---
title: "NMI Scores"
output:
    rmarkdown::html_vignette:
        toc: true
description: >
  Calculate how important various features were to the final SNF cluster solution.
vignette: >
  %\VignetteIndexEntry{NMI Scores}
  %\VignetteEngine{knitr::rmarkdown}
  %\VignetteEncoding{UTF-8}
---

<style>
div.aside { background-color:#fff2e6; }
</style>

```{r, include = FALSE}
knitr::opts_chunk$set(
    collapse = TRUE,
    comment = "#>"
)
```

Download a copy of the vignette to follow along here: [nmi_scores.Rmd](https://raw.githubusercontent.com/BRANCHlab/metasnf/main/vignettes/nmi_scores.Rmd)

NMI scores were used in the original `SNFtool` package as a unitless way to compare the relative importance of different features in a final cluster solution.
The premise of this approach is that if a feature was very important, clustering off of that feature alone should result in a solution that is very similar to the one that was generated by clustering off of all the features together.

In the original `SNFtool` implementation of calculating NMI scores, the cluster solution based on the individual feature being assessed was restricted to necessarily being generated using squared Euclidean distance, a K hyperparameter value of 20, an alpha hyperparameter value of 0.5, and spectral clustering with the number of clusters based on the best eigen-gap value of possible solutions spanning from 2 to 5 clusters.

In contrast, the `metaSNF` implementation leverages all the architectural details and hyperparameters supplied in the original `settings_matrix` and `batch_snf()` call to make the solo-feature to all-feature solutions as comparable as possible.

The chunk below outlines how the primary NMI calculating function, `batch_nmi()`, can be used.

```{r}
library(metasnf)

data_list <- generate_data_list(
    list(abcd_subc_v, "subcortical_volume", "neuroimaging", "continuous"),
    list(abcd_h_income, "household_income", "demographics", "continuous"),
    list(abcd_pubertal, "pubertal_status", "demographics", "continuous"),
    list(abcd_anxiety, "anxiety", "behaviour", "ordinal"),
    list(abcd_depress, "depressed", "behaviour", "ordinal"),
    uid = "patient"
)

settings_matrix <- generate_settings_matrix(
    data_list,
    nrow = 20,
    min_k = 20,
    max_k = 50,
    seed = 42
)

# Generation of 20 cluster solutions
solutions_matrix <- batch_snf(data_list, settings_matrix)

# Let's just calculate NMIs of the anxiety and depression data types for the
# first 5 cluster solutions to save time:
feature_nmis <- batch_nmi(data_list[4:5], solutions_matrix[1:5, ])

print(feature_nmis)
```

One important thing to note is that if the cluster space you initially set up when calling `batch_snf` relied on custom distance metrics, clustering algorithms, or the `automatic_standard_normalize` parameter, you should use those same values when calling `batch_nmi()` as well.

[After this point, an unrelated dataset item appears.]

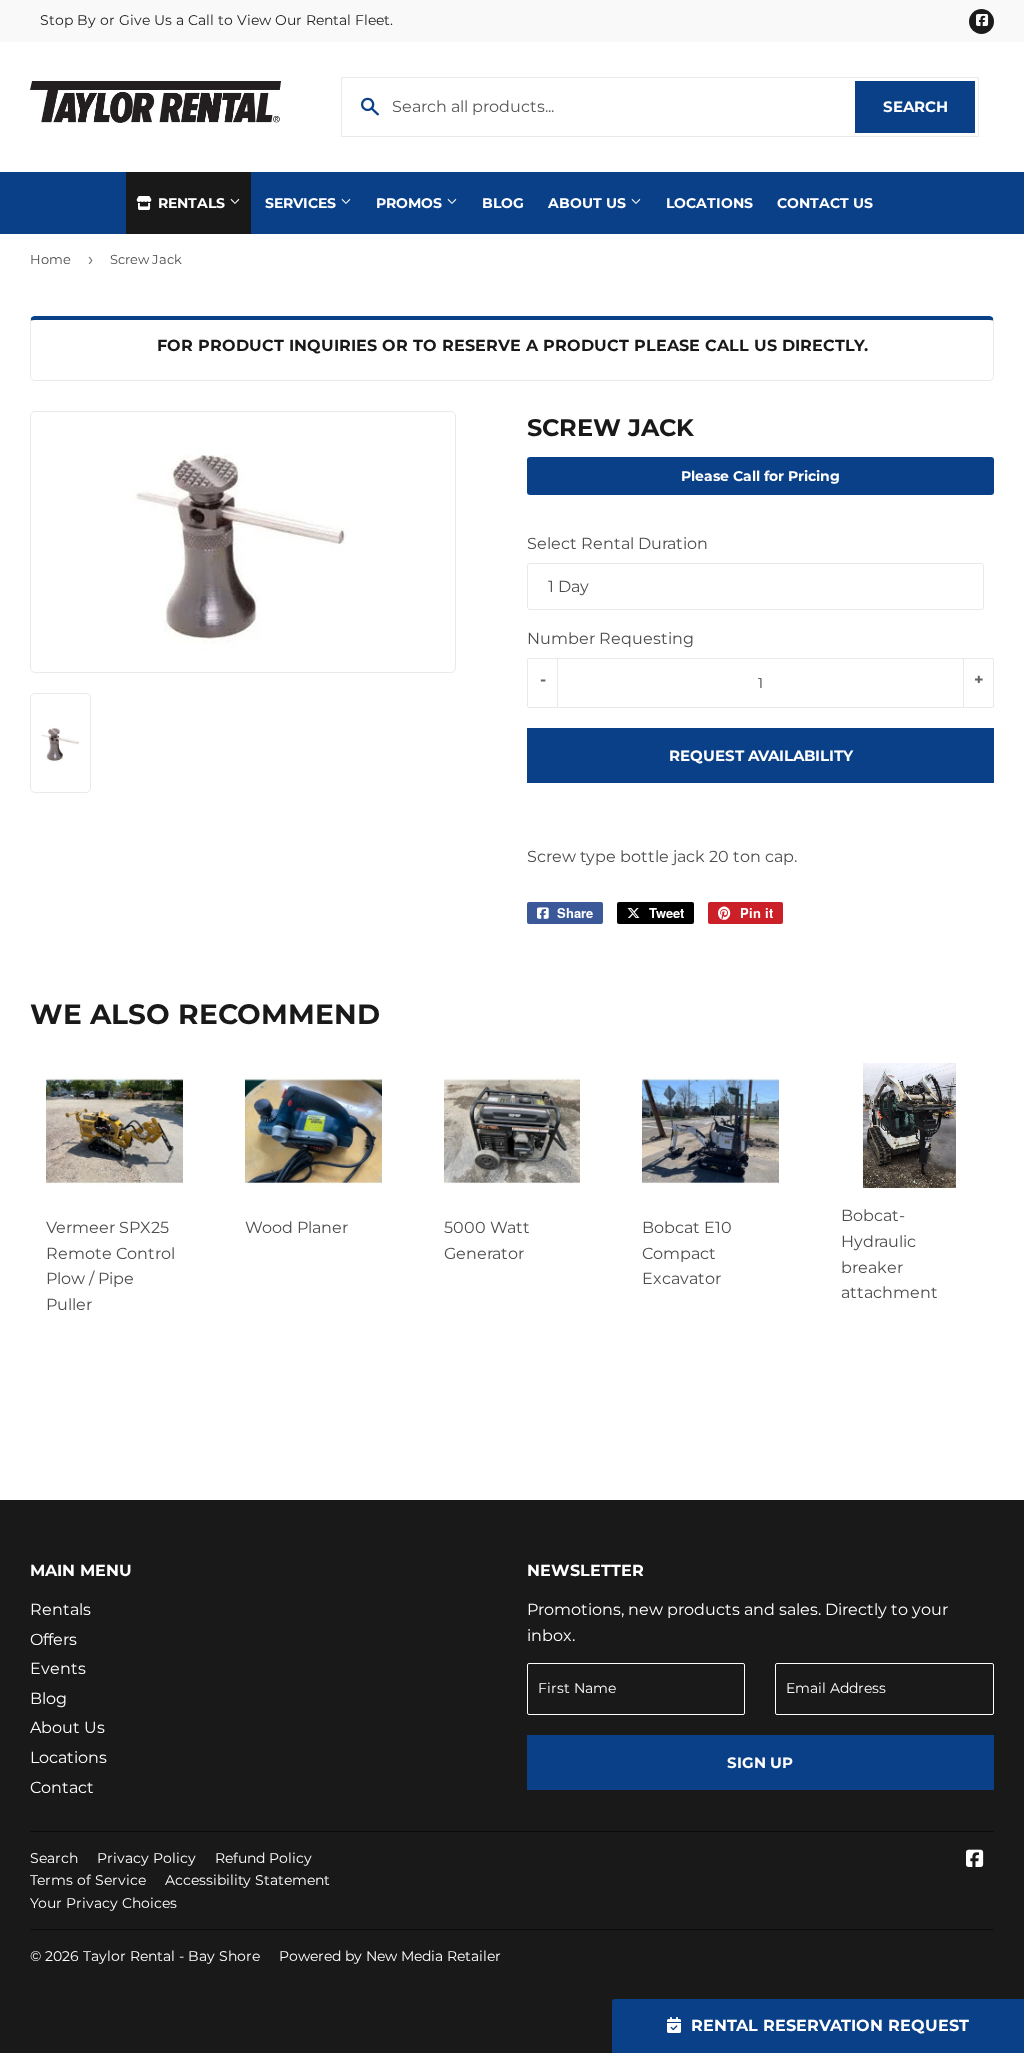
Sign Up (760, 1762)
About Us (589, 203)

Another important note is that by default, `batch_nmi` will ignore the `inc_*` columns of the settings matrix, i.e., no data types are dropped during solo feature cluster solution calculations.
This can lead to a bit of an odd interpretation if you view NMI as a direct reflection of contribution to the final SNF output.
It is possible for a feature that was not a part of a particular cluster solution to still produce its own cluster solution that has a very high NMI score to the prior one.
If you wish to suppress the calculation of NMIs for features that were not actually included in a particular SNF run due to having a 0 value in the inclusion column, you can set the `ignore_inclusions` parameter to `FALSE`.

Finally, if you'd like the NMI information to be presented in a transposed format, you can do that too by setting `transpose` to `FALSE`.